Breaking Repeating XOR Encryption Using RUST

The Exclusive OR (XOR) operation holds immense significance in the field of cryptography, as it plays a pivotal role in nearly all cryptographic algorithms. If done properly in encryption, it conceals any discernible information about its input and becomes highly resistant to brute force attacks. However, it’s crucial to emphasize the phrase “If done properly.”

Today, we will explore a scenario where this encryption operation can go awry—specifically, when the encryption key is inadvertently repeated. To start with, let’s go over the XOR operation before we continue with what could go wrong.

Remember this rule, “same gives 0, diffrent gives 1” !!

Example :

Bits:

1 xor 1 = 0
0 xor 0 = 0
1 xor 0 = 1

Bytes:

“A” xor “A” = 0
“A” xor 0 = “A”

REPEATING XOR ENCRYPTION EXAMPLE

Say we have to encrypt the sentence “HELLO MY NAME IS ABDULRASHEED, CAN WE BE FRIENDS?” with the key “KEY”. Using repeating XOR, each byte of ASCII character is XOR encrypted with each byte of the key.

so we have :

HELLO MY NAME IS ABDULRASHEED, CAN WE BE FRIENDS?
KEYKEYKEYKEYKEYKEYKEYKEYKEYKEYKEYKEYKEYKEYKEYKEYK

This way, “H” is xored with “K”, “E” with “E”, “L” with “Y” and so on , this will produce a resulting cipher with when converted to base64 will result to “AwAVBwp5Bhx5BQQUDmUQGGUYCQEMBxcYGA0cDgF1awYYBWUODmUbDmUfGQwcBQEKdA==” .

______________________________

**Exercise instructions:**
1. In the XOR article, which key is used to encrypt the example sentence?
2. Print everything in the XOR article from "1 xor 1 = 0" down to "of the key.".
The data after this point comes from a different source than the XOR article.

**Recorded data:**
______________________________

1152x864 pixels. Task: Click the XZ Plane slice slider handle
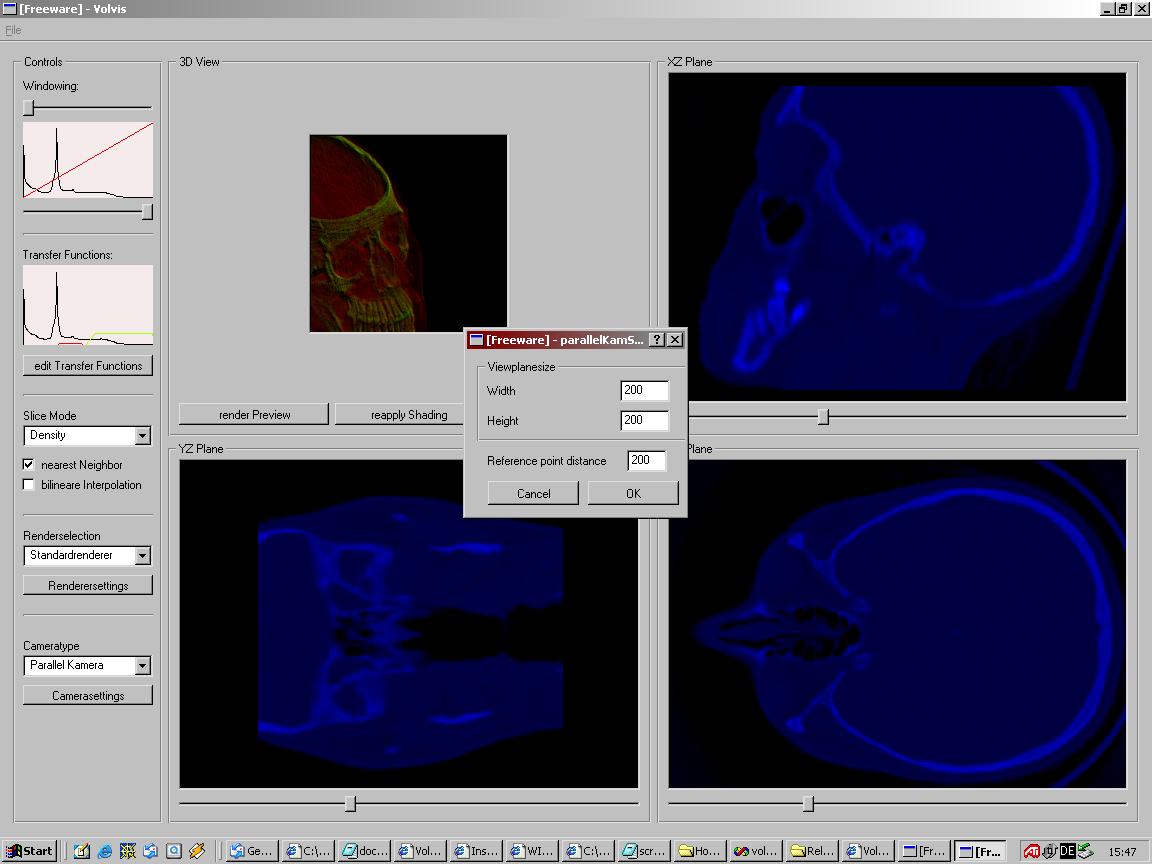(x=823, y=416)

______________________________

**Responses per task:**
1. The key is "KEY".

2.
1 xor 1 = 0
0 xor 0 = 0
1 xor 0 = 1

Bytes:

“A” xor “A” = 0
“A” xor 0 = “A”

REPEATING XOR ENCRYPTION EXAMPLE

Say we have to encrypt the sentence “HELLO MY NAME IS ABDULRASHEED, CAN WE BE FRIENDS?” with the key “KEY”. Using repeating XOR, each byte of ASCII character is XOR encrypted with each byte of the key.